Fa sempre un po’ impressione pensare come Dio, attraverso Gesù, abbia fatto di tutto per convincerci che, dal momento in cui è venuto tra noi, avremmo avuto la possibilità di trovare la sua presenza mettendoci in relazione con la concretezza dei corpi dei fratelli. Gesù aveva buttato all’aria tutte quelle concezioni per le quali il rapporto con Dio passava attraverso dei concetti di irraggiungibilità e di impossibilità di “accesso”, perchè Dio apparteneva al mondo del “divino”, del “sacro”, del “separato” e per i poveri mortali, condannati dal loro limite e dalla loro “materialità”,  diventava una invisibile chimera. Soltanto i grandi sacerdoti, i mistici, gli inarrivabili santi avevano la possibilità di avvicinarsi con tremore grande a qualcosa che, in fondo, manco loro sapevano. La cosa che fa più impressione, dicevo,  è che, pur sapendo che le cose non stanno così, per svariati secoli addirittura la Chiesa ha impostato delle spiritualità volte maggiormente a “rappresentare” la celebrazione dell’Invisibile piuttosto della concreta responsabilità umana e vitale (senza fine) che Gesù  ha consegnato a quanti si sono messi alla sua scuola di amore e di destinazione buona e affidabile dei loro giorni.

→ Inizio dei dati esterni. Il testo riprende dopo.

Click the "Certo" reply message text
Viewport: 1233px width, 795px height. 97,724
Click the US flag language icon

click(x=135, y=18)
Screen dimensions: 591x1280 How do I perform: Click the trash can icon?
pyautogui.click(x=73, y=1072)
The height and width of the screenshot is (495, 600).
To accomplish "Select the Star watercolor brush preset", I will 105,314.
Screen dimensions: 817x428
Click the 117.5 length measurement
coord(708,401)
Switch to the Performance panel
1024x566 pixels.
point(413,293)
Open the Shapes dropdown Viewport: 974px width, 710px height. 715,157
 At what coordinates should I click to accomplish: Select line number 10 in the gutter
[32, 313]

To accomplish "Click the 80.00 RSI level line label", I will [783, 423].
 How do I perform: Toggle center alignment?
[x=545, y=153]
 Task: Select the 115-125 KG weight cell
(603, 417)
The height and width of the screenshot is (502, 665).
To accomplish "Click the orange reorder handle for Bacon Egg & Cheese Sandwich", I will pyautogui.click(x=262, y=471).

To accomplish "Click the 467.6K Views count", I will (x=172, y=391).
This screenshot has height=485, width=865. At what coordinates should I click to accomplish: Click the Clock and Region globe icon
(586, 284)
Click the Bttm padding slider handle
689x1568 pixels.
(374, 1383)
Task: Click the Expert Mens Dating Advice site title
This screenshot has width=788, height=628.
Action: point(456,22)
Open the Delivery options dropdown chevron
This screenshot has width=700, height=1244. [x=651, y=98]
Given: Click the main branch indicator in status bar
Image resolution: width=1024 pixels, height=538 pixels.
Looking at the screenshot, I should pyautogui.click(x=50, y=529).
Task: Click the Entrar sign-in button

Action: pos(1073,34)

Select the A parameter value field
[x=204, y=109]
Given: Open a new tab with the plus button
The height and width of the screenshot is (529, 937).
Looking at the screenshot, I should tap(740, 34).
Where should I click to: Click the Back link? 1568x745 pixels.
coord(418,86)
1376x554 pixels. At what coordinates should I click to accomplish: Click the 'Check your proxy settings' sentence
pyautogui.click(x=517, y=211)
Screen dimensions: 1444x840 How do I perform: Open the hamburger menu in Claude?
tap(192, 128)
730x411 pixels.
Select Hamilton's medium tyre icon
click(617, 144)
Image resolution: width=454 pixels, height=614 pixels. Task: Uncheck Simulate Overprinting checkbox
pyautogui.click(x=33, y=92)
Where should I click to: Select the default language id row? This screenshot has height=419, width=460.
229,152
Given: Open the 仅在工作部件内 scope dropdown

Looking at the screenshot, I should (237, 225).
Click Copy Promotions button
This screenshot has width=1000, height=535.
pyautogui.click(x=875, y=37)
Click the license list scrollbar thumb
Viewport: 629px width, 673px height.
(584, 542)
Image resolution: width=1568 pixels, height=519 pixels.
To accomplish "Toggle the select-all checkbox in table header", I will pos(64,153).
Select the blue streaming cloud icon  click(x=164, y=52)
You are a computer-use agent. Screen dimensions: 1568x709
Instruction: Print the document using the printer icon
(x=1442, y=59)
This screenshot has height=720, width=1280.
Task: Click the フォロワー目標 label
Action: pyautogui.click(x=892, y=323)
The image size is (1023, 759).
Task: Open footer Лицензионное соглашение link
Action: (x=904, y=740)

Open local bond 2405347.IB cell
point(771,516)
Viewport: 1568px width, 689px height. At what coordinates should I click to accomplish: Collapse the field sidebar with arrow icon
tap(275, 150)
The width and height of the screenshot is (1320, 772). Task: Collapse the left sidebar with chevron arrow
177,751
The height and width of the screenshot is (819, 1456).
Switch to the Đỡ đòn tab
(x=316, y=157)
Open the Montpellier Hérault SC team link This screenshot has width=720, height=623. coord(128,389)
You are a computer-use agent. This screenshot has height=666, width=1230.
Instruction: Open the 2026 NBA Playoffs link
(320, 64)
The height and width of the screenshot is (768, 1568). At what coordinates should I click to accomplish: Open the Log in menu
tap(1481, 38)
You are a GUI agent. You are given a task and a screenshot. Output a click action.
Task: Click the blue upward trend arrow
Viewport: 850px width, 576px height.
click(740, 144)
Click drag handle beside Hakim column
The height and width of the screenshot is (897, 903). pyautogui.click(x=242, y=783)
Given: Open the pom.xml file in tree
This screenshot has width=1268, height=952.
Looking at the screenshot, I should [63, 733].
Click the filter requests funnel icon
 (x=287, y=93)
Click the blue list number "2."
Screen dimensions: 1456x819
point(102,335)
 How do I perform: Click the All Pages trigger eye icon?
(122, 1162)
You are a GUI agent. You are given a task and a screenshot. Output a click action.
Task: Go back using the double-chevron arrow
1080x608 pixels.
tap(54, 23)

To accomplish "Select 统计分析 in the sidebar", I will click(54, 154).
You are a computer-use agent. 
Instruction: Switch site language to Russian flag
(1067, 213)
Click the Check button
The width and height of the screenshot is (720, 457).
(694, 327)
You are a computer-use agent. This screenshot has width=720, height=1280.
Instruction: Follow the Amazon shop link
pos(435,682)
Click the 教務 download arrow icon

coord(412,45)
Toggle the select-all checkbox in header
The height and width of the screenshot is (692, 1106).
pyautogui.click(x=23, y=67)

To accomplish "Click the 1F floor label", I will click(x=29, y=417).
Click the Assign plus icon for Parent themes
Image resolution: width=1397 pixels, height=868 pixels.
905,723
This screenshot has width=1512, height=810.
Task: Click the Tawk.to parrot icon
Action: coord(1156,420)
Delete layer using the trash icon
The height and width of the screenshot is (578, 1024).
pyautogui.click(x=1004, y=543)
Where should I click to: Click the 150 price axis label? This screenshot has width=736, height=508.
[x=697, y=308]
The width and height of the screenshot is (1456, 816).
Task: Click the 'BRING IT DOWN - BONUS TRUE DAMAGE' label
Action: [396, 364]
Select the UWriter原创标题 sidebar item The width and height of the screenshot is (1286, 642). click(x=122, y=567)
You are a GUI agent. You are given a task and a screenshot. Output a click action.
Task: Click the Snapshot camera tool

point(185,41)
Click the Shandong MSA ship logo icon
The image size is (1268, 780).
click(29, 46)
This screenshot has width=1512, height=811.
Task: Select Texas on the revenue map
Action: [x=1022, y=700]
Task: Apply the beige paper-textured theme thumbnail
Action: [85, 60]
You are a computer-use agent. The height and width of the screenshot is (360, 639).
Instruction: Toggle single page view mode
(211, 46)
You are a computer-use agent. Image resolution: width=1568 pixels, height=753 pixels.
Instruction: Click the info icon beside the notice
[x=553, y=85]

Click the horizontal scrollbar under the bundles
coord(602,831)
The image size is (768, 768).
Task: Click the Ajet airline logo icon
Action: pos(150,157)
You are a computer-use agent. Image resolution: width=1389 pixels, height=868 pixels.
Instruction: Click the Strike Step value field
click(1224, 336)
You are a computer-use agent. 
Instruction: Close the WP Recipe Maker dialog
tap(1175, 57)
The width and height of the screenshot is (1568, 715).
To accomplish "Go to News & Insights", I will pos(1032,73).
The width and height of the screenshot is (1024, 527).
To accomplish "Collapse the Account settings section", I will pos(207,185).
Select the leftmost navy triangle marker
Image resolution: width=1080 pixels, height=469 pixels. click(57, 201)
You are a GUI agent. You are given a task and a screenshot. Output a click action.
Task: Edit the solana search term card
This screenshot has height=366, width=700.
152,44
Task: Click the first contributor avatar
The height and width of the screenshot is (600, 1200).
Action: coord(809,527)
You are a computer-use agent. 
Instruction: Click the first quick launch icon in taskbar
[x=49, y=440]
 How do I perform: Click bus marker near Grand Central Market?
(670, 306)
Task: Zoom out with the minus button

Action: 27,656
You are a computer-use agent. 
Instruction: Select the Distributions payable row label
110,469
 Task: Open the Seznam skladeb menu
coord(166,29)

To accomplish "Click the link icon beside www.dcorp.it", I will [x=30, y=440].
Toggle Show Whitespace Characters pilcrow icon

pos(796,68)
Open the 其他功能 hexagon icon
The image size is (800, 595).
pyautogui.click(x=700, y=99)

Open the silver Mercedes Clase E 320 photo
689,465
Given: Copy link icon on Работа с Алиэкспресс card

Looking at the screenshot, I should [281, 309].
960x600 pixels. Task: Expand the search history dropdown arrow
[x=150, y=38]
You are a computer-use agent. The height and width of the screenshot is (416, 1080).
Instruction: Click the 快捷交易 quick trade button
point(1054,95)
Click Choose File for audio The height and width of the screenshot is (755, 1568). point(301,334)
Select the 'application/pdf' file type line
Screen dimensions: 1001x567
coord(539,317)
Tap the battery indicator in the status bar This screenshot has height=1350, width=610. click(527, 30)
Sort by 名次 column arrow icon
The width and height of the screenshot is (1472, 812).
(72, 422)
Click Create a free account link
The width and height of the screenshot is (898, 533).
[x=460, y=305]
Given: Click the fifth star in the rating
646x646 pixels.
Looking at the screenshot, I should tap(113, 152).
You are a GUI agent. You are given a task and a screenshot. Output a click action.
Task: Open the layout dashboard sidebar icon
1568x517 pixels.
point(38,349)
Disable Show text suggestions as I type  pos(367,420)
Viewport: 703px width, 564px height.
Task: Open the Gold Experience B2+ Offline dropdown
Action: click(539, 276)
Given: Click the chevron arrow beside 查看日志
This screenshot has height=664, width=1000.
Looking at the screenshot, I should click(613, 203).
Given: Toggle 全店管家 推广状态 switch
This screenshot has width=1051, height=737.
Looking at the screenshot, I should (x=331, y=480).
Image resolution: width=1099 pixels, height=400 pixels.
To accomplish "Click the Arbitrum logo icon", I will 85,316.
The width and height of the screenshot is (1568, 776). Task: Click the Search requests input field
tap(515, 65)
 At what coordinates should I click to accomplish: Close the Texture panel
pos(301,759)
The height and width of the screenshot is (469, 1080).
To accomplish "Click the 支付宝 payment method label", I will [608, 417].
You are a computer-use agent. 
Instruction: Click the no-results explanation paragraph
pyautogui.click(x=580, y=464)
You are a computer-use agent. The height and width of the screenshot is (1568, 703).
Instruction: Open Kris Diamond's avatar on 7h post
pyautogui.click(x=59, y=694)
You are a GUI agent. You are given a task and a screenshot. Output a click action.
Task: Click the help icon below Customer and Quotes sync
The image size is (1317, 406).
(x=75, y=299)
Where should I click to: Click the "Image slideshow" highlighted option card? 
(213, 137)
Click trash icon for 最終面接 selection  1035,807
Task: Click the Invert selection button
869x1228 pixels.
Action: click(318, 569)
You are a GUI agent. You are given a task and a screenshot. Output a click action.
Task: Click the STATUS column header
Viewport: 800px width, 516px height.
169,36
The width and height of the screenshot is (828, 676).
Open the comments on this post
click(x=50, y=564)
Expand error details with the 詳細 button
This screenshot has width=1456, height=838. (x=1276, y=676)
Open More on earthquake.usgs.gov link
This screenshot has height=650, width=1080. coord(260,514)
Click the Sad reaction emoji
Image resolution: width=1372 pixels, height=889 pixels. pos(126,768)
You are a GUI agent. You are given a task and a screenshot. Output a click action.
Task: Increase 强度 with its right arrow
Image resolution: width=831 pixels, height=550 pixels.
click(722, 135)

Il testamento lasciato ai dodici, durante la Festa di Pasqua, infatti, risuona nelle parole: “questo è il mio corpo, questo è il mio sangue”.

La festa di oggi si chiama Corpus Domini perchè è la festa del CORPO DI DIO: Gesù è il corpo del Signore, la visibilità del Padre del Cielo (“chi vede me vede il Padre”); chi vede il Padre (Dio) vede un Figlio (Gesù), e chi vede noi dovrebbe vedere altri figli (il prossimo) messi al mondo da quello stesso Figlio. Figli che lo rigenerano avvicinandosi con attenzione agli affamati, agli assetati, ai bisognosi di abiti e protezioni, agli stranieri e agli spaesati nella psiche e nel cuore che stanno accanto a noi; persone che sanno che ogni gesto di amore inaugura la logica del Regno di Dio che è unico in grado di spodestare l’impero della separazione, della bellicosità, della competizione e dell’indifferenza. Figli che sperimentano come il comandamento dell’amore sia una forza legata alla circolazione di  un coinvolgimento totale tra Dio, gli altri e noi stessi, sempre e insieme ogni volta.

Ormai per il secondo anno, a causa del Covid, non si farà nessuna processione eucaristica, tuttavia l’occasione potrebbe essere propizia per pensare che andare dietro al Signore non significa solo seguire l’ostensorio tra le vie indifferenti di una città, ma vivere la consapevolezza che a portare Gesù “per le vie del mondo” siamo tutti noi, ognuno, indistintamente. Il pane si trasforma nel nostro corpo e il pane trasforma il nostro corpo affidando alla memoria costante del dono di sé la possibilità di “comunioni” nuove che passano dall’invisibile volto di Dio alla reale faccia degli uomini e delle donne. Che tornano a essere CORPI DOMINI.